Reproduce the entries below word for word, beginning with the line that contains "Given: Click the Get Flash Player badge" and continuing through the line that contains "click(x=112, y=130)".

***** Data *****

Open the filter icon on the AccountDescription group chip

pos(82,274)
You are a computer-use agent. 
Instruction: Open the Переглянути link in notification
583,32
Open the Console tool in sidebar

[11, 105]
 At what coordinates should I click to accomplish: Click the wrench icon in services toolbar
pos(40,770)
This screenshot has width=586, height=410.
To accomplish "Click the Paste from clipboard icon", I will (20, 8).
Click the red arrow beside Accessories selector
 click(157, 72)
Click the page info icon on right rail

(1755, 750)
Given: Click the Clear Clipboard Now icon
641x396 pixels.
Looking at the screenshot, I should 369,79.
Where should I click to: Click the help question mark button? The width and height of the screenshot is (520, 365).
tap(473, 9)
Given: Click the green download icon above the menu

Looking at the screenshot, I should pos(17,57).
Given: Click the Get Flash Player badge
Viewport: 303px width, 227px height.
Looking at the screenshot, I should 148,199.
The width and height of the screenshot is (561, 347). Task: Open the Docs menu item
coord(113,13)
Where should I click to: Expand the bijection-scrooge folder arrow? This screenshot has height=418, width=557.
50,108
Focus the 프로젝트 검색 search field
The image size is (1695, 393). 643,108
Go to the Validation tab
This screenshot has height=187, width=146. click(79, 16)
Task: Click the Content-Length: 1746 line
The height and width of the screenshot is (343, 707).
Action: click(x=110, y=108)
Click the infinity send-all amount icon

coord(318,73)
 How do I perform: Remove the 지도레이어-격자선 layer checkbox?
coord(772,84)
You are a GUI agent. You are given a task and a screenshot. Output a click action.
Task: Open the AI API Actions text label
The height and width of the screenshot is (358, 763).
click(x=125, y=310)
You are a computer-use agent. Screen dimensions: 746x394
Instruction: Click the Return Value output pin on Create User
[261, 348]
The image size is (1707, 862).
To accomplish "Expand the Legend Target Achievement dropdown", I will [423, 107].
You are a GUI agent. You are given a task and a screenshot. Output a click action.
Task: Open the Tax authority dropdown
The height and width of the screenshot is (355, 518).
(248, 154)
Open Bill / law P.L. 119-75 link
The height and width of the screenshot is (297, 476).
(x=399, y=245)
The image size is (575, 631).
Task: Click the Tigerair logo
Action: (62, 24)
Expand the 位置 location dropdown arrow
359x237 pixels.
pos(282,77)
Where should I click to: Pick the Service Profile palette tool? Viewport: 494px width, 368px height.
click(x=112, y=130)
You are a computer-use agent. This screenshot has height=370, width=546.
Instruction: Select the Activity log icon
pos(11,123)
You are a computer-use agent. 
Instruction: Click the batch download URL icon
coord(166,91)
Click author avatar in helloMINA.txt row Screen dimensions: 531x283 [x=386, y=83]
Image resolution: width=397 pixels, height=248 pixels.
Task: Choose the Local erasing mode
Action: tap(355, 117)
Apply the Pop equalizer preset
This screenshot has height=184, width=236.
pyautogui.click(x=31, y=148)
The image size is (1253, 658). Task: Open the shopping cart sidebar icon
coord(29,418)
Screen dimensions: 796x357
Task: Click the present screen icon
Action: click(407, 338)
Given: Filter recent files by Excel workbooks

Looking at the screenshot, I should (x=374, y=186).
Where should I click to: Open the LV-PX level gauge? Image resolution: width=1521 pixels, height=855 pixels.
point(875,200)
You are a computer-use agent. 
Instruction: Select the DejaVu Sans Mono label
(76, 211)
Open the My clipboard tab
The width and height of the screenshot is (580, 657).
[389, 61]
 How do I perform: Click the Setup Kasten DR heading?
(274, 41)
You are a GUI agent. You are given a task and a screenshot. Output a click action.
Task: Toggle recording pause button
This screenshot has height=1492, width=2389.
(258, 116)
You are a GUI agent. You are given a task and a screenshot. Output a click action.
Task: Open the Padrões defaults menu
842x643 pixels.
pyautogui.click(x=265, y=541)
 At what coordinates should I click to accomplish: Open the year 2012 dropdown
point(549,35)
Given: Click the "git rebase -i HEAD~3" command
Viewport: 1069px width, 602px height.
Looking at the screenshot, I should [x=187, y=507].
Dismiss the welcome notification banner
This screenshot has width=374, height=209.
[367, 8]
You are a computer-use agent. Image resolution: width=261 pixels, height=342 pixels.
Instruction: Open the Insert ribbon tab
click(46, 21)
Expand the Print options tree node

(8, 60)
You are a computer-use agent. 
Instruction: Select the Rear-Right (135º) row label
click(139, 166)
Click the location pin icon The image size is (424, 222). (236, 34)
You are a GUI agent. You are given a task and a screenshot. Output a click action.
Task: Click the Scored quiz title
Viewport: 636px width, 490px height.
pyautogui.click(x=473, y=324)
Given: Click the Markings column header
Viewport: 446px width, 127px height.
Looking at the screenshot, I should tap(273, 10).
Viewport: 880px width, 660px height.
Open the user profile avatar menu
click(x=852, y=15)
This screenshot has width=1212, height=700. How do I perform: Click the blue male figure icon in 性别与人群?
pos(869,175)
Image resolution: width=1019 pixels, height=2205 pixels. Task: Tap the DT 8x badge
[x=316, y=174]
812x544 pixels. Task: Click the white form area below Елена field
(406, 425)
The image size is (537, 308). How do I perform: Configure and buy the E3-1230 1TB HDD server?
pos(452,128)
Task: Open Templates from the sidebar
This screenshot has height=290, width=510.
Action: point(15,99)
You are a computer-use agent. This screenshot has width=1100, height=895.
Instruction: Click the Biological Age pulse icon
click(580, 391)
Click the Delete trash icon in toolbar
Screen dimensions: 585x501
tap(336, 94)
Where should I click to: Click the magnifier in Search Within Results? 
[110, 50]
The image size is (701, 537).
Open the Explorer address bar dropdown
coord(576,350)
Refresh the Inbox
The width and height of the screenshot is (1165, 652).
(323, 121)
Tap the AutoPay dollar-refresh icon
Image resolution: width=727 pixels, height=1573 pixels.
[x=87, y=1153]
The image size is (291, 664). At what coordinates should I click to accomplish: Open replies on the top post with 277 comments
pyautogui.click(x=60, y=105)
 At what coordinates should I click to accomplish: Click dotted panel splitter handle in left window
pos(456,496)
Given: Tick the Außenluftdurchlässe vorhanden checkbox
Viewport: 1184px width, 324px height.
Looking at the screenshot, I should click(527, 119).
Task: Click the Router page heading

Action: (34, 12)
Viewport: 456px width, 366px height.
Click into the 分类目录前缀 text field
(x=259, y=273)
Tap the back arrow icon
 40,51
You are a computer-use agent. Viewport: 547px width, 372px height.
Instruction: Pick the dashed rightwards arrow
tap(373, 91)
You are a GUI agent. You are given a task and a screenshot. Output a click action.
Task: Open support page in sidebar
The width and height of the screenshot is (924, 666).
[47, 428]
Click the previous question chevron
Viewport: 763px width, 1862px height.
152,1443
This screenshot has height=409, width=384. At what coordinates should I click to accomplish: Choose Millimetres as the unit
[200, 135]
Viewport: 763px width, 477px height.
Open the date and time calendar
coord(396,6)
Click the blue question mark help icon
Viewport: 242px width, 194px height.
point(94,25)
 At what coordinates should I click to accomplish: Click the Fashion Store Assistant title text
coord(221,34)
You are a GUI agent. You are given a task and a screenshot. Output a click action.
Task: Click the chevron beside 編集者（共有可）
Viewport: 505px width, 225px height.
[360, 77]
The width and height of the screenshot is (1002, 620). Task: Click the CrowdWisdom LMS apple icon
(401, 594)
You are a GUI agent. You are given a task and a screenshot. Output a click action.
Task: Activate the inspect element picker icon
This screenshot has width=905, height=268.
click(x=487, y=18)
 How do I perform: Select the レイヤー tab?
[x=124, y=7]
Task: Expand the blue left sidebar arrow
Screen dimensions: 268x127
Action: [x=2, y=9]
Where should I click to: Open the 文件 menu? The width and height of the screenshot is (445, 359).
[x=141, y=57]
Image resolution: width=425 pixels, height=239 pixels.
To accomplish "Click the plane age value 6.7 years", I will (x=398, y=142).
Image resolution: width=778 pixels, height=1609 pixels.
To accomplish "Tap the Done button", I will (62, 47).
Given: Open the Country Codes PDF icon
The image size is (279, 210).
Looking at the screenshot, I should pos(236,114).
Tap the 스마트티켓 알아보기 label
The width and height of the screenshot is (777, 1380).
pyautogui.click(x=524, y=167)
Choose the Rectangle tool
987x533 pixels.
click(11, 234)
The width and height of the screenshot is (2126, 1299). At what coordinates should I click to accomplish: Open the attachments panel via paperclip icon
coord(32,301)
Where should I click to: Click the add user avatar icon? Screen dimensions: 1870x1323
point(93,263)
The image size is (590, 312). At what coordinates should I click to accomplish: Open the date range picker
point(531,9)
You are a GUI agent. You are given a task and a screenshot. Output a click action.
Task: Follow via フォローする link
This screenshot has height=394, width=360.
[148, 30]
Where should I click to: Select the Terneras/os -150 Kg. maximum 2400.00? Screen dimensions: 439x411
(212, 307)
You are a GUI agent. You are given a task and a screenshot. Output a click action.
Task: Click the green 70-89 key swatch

*****

# Final result:
Given: Click the Get Flash Player badge
Viewport: 303px width, 227px height.
Looking at the screenshot, I should 148,199.
The width and height of the screenshot is (561, 347). Task: Open the Docs menu item
coord(113,13)
Where should I click to: Expand the bijection-scrooge folder arrow? This screenshot has height=418, width=557.
50,108
Focus the 프로젝트 검색 search field
The image size is (1695, 393). 643,108
Go to the Validation tab
This screenshot has height=187, width=146. click(79, 16)
Task: Click the Content-Length: 1746 line
The height and width of the screenshot is (343, 707).
Action: click(x=110, y=108)
Click the infinity send-all amount icon

coord(318,73)
 How do I perform: Remove the 지도레이어-격자선 layer checkbox?
coord(772,84)
You are a GUI agent. You are given a task and a screenshot. Output a click action.
Task: Open the AI API Actions text label
The height and width of the screenshot is (358, 763).
click(x=125, y=310)
You are a computer-use agent. Screen dimensions: 746x394
Instruction: Click the Return Value output pin on Create User
[261, 348]
The image size is (1707, 862).
To accomplish "Expand the Legend Target Achievement dropdown", I will [423, 107].
You are a GUI agent. You are given a task and a screenshot. Output a click action.
Task: Open the Tax authority dropdown
The height and width of the screenshot is (355, 518).
(248, 154)
Open Bill / law P.L. 119-75 link
The height and width of the screenshot is (297, 476).
(x=399, y=245)
The image size is (575, 631).
Task: Click the Tigerair logo
Action: (62, 24)
Expand the 位置 location dropdown arrow
359x237 pixels.
pos(282,77)
Where should I click to: Pick the Service Profile palette tool? Viewport: 494px width, 368px height.
click(x=112, y=130)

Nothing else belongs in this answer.